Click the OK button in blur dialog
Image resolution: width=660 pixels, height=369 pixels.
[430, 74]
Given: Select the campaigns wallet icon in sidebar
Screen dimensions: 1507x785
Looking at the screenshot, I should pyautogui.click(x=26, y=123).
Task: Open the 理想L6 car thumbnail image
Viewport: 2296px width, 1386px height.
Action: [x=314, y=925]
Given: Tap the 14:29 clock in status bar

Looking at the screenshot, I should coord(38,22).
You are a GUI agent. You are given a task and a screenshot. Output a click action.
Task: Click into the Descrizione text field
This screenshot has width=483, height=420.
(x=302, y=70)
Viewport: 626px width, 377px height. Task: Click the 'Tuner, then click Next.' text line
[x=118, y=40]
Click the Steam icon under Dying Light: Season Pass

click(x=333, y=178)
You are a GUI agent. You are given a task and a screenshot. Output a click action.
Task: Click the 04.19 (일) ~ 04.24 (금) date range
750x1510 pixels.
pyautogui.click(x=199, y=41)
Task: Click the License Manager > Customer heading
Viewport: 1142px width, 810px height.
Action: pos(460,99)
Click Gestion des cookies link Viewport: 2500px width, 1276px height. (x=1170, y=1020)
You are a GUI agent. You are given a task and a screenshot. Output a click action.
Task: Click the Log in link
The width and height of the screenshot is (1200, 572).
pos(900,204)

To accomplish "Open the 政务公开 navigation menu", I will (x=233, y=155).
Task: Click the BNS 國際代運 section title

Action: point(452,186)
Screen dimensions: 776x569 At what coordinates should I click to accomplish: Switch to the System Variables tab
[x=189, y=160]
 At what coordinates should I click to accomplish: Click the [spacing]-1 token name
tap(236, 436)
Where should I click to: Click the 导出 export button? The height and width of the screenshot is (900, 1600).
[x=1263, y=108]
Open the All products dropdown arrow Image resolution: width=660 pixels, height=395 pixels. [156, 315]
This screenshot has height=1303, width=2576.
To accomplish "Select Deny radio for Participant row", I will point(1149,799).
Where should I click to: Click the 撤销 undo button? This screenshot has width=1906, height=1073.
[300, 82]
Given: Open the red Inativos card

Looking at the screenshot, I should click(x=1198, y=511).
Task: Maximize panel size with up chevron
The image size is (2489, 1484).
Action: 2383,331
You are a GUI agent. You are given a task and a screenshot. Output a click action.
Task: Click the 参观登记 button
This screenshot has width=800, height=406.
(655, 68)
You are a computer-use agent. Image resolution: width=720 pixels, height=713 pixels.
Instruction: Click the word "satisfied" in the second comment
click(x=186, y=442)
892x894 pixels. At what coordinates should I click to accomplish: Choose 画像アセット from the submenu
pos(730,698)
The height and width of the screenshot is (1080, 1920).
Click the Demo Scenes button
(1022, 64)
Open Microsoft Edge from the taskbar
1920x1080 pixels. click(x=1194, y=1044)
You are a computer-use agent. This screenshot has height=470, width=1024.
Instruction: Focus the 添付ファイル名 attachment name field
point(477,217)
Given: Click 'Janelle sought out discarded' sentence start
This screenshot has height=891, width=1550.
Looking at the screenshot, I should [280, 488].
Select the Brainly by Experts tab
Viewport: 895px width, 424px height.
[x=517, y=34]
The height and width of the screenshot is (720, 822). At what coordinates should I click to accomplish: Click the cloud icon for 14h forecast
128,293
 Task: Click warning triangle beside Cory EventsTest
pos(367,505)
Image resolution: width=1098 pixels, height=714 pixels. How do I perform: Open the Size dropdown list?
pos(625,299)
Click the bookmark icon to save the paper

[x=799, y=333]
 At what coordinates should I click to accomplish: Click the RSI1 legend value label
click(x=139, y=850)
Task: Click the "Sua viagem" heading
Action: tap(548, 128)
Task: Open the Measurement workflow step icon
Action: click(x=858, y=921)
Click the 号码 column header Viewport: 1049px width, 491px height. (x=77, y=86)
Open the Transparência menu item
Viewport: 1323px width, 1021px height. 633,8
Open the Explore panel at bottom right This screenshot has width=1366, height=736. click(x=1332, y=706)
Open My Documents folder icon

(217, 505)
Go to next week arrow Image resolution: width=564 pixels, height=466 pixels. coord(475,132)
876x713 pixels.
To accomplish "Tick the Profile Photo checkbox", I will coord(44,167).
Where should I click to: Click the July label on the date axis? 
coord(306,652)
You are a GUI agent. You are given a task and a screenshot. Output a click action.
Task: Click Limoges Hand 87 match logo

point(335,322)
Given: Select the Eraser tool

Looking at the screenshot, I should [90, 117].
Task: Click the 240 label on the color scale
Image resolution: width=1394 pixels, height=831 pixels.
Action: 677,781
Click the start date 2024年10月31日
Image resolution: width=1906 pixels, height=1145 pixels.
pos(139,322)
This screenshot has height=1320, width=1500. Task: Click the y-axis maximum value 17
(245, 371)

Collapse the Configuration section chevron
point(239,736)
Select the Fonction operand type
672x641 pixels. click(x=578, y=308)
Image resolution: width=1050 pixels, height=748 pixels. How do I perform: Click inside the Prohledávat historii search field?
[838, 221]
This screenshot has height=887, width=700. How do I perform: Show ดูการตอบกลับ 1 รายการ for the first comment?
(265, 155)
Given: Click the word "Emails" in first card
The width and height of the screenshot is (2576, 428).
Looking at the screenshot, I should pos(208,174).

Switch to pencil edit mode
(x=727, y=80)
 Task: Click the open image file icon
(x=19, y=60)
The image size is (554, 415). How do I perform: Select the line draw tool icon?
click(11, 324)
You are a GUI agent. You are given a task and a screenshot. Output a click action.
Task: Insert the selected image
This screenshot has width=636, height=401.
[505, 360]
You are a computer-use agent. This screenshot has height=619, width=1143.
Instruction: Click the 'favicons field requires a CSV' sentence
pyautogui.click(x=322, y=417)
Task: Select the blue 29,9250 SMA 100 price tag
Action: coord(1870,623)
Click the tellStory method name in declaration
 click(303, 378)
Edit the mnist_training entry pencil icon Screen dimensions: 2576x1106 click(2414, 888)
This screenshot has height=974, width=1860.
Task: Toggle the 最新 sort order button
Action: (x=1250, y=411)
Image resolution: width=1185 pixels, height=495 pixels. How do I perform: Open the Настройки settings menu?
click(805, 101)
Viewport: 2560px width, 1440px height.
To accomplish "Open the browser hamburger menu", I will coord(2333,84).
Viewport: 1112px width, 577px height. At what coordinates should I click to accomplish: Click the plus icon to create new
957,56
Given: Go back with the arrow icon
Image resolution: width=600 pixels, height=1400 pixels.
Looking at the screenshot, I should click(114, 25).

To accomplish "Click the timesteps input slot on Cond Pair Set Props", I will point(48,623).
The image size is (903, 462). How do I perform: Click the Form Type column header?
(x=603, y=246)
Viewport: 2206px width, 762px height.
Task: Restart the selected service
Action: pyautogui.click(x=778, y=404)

———

**Problem to solve:**
Please present the records above as a Markdown table with the columns Row and Line, giving each line its own numbered row and skipping blank lines.

**The reply:**
| Row | Line |
|---|---|
| 1 | Click the OK button in blur dialog |
| 2 | Image resolution: width=660 pixels, height=369 pixels. |
| 3 | [430, 74] |
| 4 | Given: Select the campaigns wallet icon in sidebar |
| 5 | Screen dimensions: 1507x785 |
| 6 | Looking at the screenshot, I should pyautogui.click(x=26, y=123). |
| 7 | Task: Open the 理想L6 car thumbnail image |
| 8 | Viewport: 2296px width, 1386px height. |
| 9 | Action: [x=314, y=925] |
| 10 | Given: Tap the 14:29 clock in status bar |
| 11 | Looking at the screenshot, I should coord(38,22). |
| 12 | You are a GUI agent. You are given a task and a screenshot. Output a click action. |
| 13 | Task: Click into the Descrizione text field |
| 14 | This screenshot has width=483, height=420. |
| 15 | (x=302, y=70) |
| 16 | Viewport: 626px width, 377px height. Task: Click the 'Tuner, then click Next.' text line |
| 17 | [x=118, y=40] |
| 18 | Click the Steam icon under Dying Light: Season Pass |
| 19 | click(x=333, y=178) |
| 20 | You are a GUI agent. You are given a task and a screenshot. Output a click action. |
| 21 | Task: Click the 04.19 (일) ~ 04.24 (금) date range |
| 22 | 750x1510 pixels. |
| 23 | pyautogui.click(x=199, y=41) |
| 24 | Task: Click the License Manager > Customer heading |
| 25 | Viewport: 1142px width, 810px height. |
| 26 | Action: pos(460,99) |
| 27 | Click Gestion des cookies link Viewport: 2500px width, 1276px height. (x=1170, y=1020) |
| 28 | You are a GUI agent. You are given a task and a screenshot. Output a click action. |
| 29 | Task: Click the Log in link |
| 30 | The width and height of the screenshot is (1200, 572). |
| 31 | pos(900,204) |
| 32 | To accomplish "Open the 政务公开 navigation menu", I will (x=233, y=155). |
| 33 | Task: Click the BNS 國際代運 section title |
| 34 | Action: point(452,186) |
| 35 | Screen dimensions: 776x569 At what coordinates should I click to accomplish: Switch to the System Variables tab |
| 36 | [x=189, y=160] |
| 37 |  At what coordinates should I click to accomplish: Click the [spacing]-1 token name |
| 38 | tap(236, 436) |
| 39 | Where should I click to: Click the 导出 export button? The height and width of the screenshot is (900, 1600). |
| 40 | [x=1263, y=108] |
| 41 | Open the All products dropdown arrow Image resolution: width=660 pixels, height=395 pixels. [156, 315] |
| 42 | This screenshot has height=1303, width=2576. |
| 43 | To accomplish "Select Deny radio for Participant row", I will point(1149,799). |
| 44 | Where should I click to: Click the 撤销 undo button? This screenshot has width=1906, height=1073. |
| 45 | [300, 82] |
| 46 | Given: Open the red Inativos card |
| 47 | Looking at the screenshot, I should click(x=1198, y=511). |
| 48 | Task: Maximize panel size with up chevron |
| 49 | The image size is (2489, 1484). |
| 50 | Action: 2383,331 |
| 51 | You are a GUI agent. You are given a task and a screenshot. Output a click action. |
| 52 | Task: Click the 参观登记 button |
| 53 | This screenshot has width=800, height=406. |
| 54 | (655, 68) |
| 55 | You are a computer-use agent. Image resolution: width=720 pixels, height=713 pixels. |
| 56 | Instruction: Click the word "satisfied" in the second comment |
| 57 | click(x=186, y=442) |
| 58 | 892x894 pixels. At what coordinates should I click to accomplish: Choose 画像アセット from the submenu |
| 59 | pos(730,698) |
| 60 | The height and width of the screenshot is (1080, 1920). |
| 61 | Click the Demo Scenes button |
| 62 | (1022, 64) |
| 63 | Open Microsoft Edge from the taskbar |
| 64 | 1920x1080 pixels. click(x=1194, y=1044) |
| 65 | You are a computer-use agent. This screenshot has height=470, width=1024. |
| 66 | Instruction: Focus the 添付ファイル名 attachment name field |
| 67 | point(477,217) |
| 68 | Given: Click 'Janelle sought out discarded' sentence start |
| 69 | This screenshot has height=891, width=1550. |
| 70 | Looking at the screenshot, I should [280, 488]. |
| 71 | Select the Brainly by Experts tab |
| 72 | Viewport: 895px width, 424px height. |
| 73 | [x=517, y=34] |
| 74 | The height and width of the screenshot is (720, 822). At what coordinates should I click to accomplish: Click the cloud icon for 14h forecast |
| 75 | 128,293 |
| 76 |  Task: Click warning triangle beside Cory EventsTest |
| 77 | pos(367,505) |
| 78 | Image resolution: width=1098 pixels, height=714 pixels. How do I perform: Open the Size dropdown list? |
| 79 | pos(625,299) |
| 80 | Click the bookmark icon to save the paper |
| 81 | [x=799, y=333] |
| 82 |  At what coordinates should I click to accomplish: Click the RSI1 legend value label |
| 83 | click(x=139, y=850) |
| 84 | Task: Click the "Sua viagem" heading |
| 85 | Action: tap(548, 128) |
| 86 | Task: Open the Measurement workflow step icon |
| 87 | Action: click(x=858, y=921) |
| 88 | Click the 号码 column header Viewport: 1049px width, 491px height. (x=77, y=86) |
| 89 | Open the Transparência menu item |
| 90 | Viewport: 1323px width, 1021px height. 633,8 |
| 91 | Open the Explore panel at bottom right This screenshot has width=1366, height=736. click(x=1332, y=706) |
| 92 | Open My Documents folder icon |
| 93 | (217, 505) |
| 94 | Go to next week arrow Image resolution: width=564 pixels, height=466 pixels. coord(475,132) |
| 95 | 876x713 pixels. |
| 96 | To accomplish "Tick the Profile Photo checkbox", I will coord(44,167). |
| 97 | Where should I click to: Click the July label on the date axis?  |
| 98 | coord(306,652) |
| 99 | You are a GUI agent. You are given a task and a screenshot. Output a click action. |
| 100 | Task: Click Limoges Hand 87 match logo |
| 101 | point(335,322) |
| 102 | Given: Select the Eraser tool |
| 103 | Looking at the screenshot, I should [90, 117]. |
| 104 | Task: Click the 240 label on the color scale |
| 105 | Image resolution: width=1394 pixels, height=831 pixels. |
| 106 | Action: 677,781 |
| 107 | Click the start date 2024年10月31日 |
| 108 | Image resolution: width=1906 pixels, height=1145 pixels. |
| 109 | pos(139,322) |
| 110 | This screenshot has height=1320, width=1500. Task: Click the y-axis maximum value 17 |
| 111 | (245, 371) |
| 112 | Collapse the Configuration section chevron |
| 113 | point(239,736) |
| 114 | Select the Fonction operand type |
| 115 | 672x641 pixels. click(x=578, y=308) |
| 116 | Image resolution: width=1050 pixels, height=748 pixels. How do I perform: Click inside the Prohledávat historii search field? |
| 117 | [838, 221] |
| 118 | This screenshot has height=887, width=700. How do I perform: Show ดูการตอบกลับ 1 รายการ for the first comment? |
| 119 | (265, 155) |
| 120 | Given: Click the word "Emails" in first card |
| 121 | The width and height of the screenshot is (2576, 428). |
| 122 | Looking at the screenshot, I should pos(208,174). |
| 123 | Switch to pencil edit mode |
| 124 | (x=727, y=80) |
| 125 |  Task: Click the open image file icon |
| 126 | (x=19, y=60) |
| 127 | The image size is (554, 415). How do I perform: Select the line draw tool icon? |
| 128 | click(11, 324) |
| 129 | You are a GUI agent. You are given a task and a screenshot. Output a click action. |
| 130 | Task: Insert the selected image |
| 131 | This screenshot has width=636, height=401. |
| 132 | [505, 360] |
| 133 | You are a computer-use agent. This screenshot has height=619, width=1143. |
| 134 | Instruction: Click the 'favicons field requires a CSV' sentence |
| 135 | pyautogui.click(x=322, y=417) |
| 136 | Task: Select the blue 29,9250 SMA 100 price tag |
| 137 | Action: coord(1870,623) |
| 138 | Click the tellStory method name in declaration |
| 139 |  click(303, 378) |
| 140 | Edit the mnist_training entry pencil icon Screen dimensions: 2576x1106 click(2414, 888) |
| 141 | This screenshot has height=974, width=1860. |
| 142 | Task: Toggle the 最新 sort order button |
| 143 | Action: (x=1250, y=411) |
| 144 | Image resolution: width=1185 pixels, height=495 pixels. How do I perform: Open the Настройки settings menu? |
| 145 | click(805, 101) |
| 146 | Viewport: 2560px width, 1440px height. |
| 147 | To accomplish "Open the browser hamburger menu", I will coord(2333,84). |
| 148 | Viewport: 1112px width, 577px height. At what coordinates should I click to accomplish: Click the plus icon to create new |
| 149 | 957,56 |
| 150 | Given: Go back with the arrow icon |
| 151 | Image resolution: width=600 pixels, height=1400 pixels. |
| 152 | Looking at the screenshot, I should click(114, 25). |
| 153 | To accomplish "Click the timesteps input slot on Cond Pair Set Props", I will point(48,623). |
| 154 | The image size is (903, 462). How do I perform: Click the Form Type column header? |
| 155 | (x=603, y=246) |
| 156 | Viewport: 2206px width, 762px height. |
| 157 | Task: Restart the selected service |
| 158 | Action: pyautogui.click(x=778, y=404) |